# Copyright (c) Meta Platforms, Inc. and affiliates.
# All rights reserved.
#
# This source code is licensed under the BSD-style license found in the
# LICENSE file in the root directory of this source tree.

import logging
from typing import Optional

import torch
import torch.nn.functional as F
from torch import nn
from torchtune.modules.attention_utils import _MaskType
from torchtune.modules.kv_cache import KVCache

logger = logging.getLogger(__name__)


class Gemma2Attention(nn.Module):
    """
    Adapated from official Google Pytorch Implementation:
    https://github.com/google/gemma_pytorch/blob/80881c2e6e797ef1913a4a705d4b40394791cc58/gemma/model.py#L213
    to match torchtune style.
    A new attention had to be added since nn.functional.scaled_dot_product_attention does allow soft capping
    Args:
        embed_dim (int): embedding dimension for the model
        num_heads (int): number of query heads. For MHA this is also the
            number of heads for key and value
        num_kv_heads (int): number of key and value heads.
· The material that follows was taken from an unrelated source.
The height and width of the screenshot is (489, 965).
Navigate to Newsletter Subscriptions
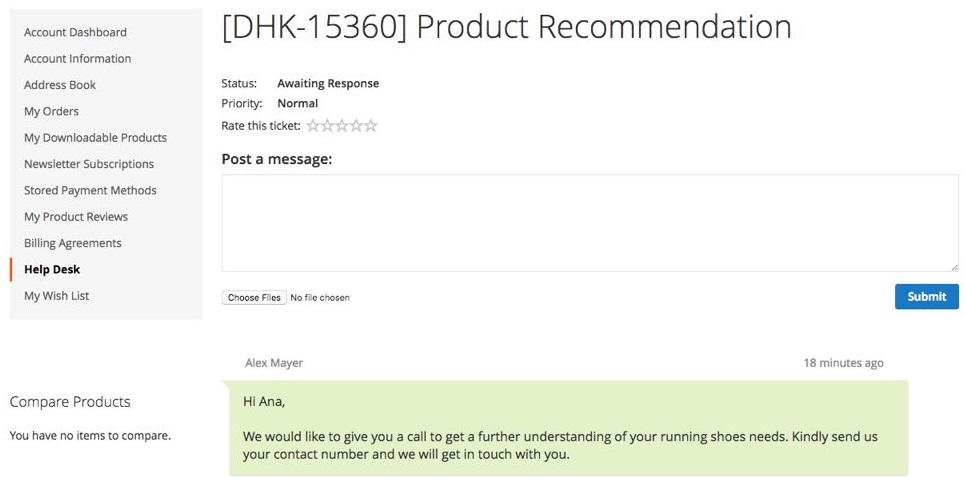pyautogui.click(x=89, y=164)
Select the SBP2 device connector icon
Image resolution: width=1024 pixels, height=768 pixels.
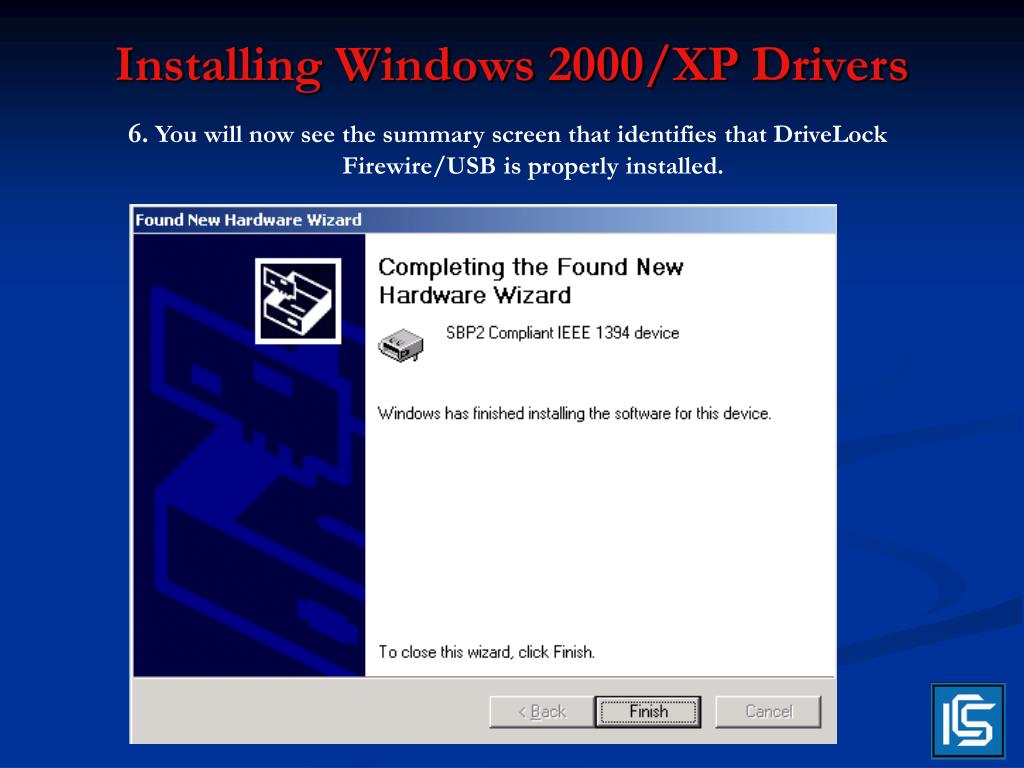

User should ensure
            ``num_heads % num_kv_heads == 0``. For standard MHA set ``num_kv_heads == num_heads``,
            for GQA ``num_kv_heads < num_heads``, and for MQA set ``num_kv_heads == 1``.
        head_dim (int): dimension of each head, calculated by ``embed_dim // num_heads``.
        q_proj (nn.Module): projection layer for query.
        k_proj (nn.Module): projection layer for key.
        v_proj (nn.Module): projection layer for value.
        output_proj (nn.Module): projection layer for output.
        pos_embeddings (Optional[nn.Module]): positional embeddings layer, e.g. RotaryPositionalEmbeddings.
        q_norm (Optional[nn.Module]): normalization layer for query, e.g. RMSNorm. For decoding, this is applied
            before updating from kv_cache. This means it will only support token wide normalization and not
            batch or sequence wide normalization.
        k_norm (Optional[nn.Module]): normalization layer for key, must be set if q_norm is.
        kv_cache (Optional[KVCache]): KVCache object used to cache key and value
        max_seq_len (int): maximum sequence length supported by the model.
            This is needed to compute the RoPE Cache. Default: 4096.
        is_causal (bool): sets the default mask to causal when no mask is provided
        attn_dropout (float): dropout value passed onto the
            scaled_dot_product_attention function. This argument is ignored if the
            self.training is False. Default value is 0.0.
        sliding_window_size (Optional[int]): size of the sliding window if None no sliding window is applied
        softcapping (Optional[float]): capping value used for soft caping, if None no capping is performed
        query_pre_attn_scalar (Optional[int]): value used for pre attention normalisation, if None head_dim is used instead
    Raises:
        ValueError:
            If ``num_heads % num_kv_heads != 0``, **or**
            if ``embed_dim % num_heads != 0``, **or**
            if ``attn_dropout < 0`` or ``attn_dropout > 1``, **or**
            if ``q_norm`` is defined without k_norm or vice versa
    """

    def __init__(
        self,
        *,
        embed_dim: int,
        num_heads: int,
        num_kv_heads: int,
        head_dim: int,
        q_proj: nn.Module,
        k_proj: nn.Module,
        v_proj: nn.Module,
        output_proj: nn.Module,
        pos_embeddings: Optional[nn.Module] = None,
        q_norm: Optional[nn.Module] = None,
        k_norm: Optional[nn.Module] = None,
        kv_cache: Optional[KVCache] = None,
        max_seq_len: int = 4096,
        is_causal: bool = True,
        attn_dropout: float = 0.0,
        sliding_window_size: Optional[int] = None,
        softcapping: Optional[float] = 50.0,
        query_pre_attn_scalar: Optional[int] = None,
    ) -> None:
        super().__init__()
        if num_heads % num_kv_heads != 0:
            raise ValueError(
                f"num_heads ({num_heads}) must be divisible by "
                f"num_kv_heads ({num_kv_heads})"
            )

        if embed_dim % num_heads != 0:
            raise ValueError(
                f"embed_dim ({embed_dim}) must be divisible by "
                f"num_heads ({num_heads})"
            )

        if attn_dropout < 0 or attn_dropout > 1:
            raise ValueError(f"attn_dropout ({embed_dim}) must be between 0.0 and 1.0")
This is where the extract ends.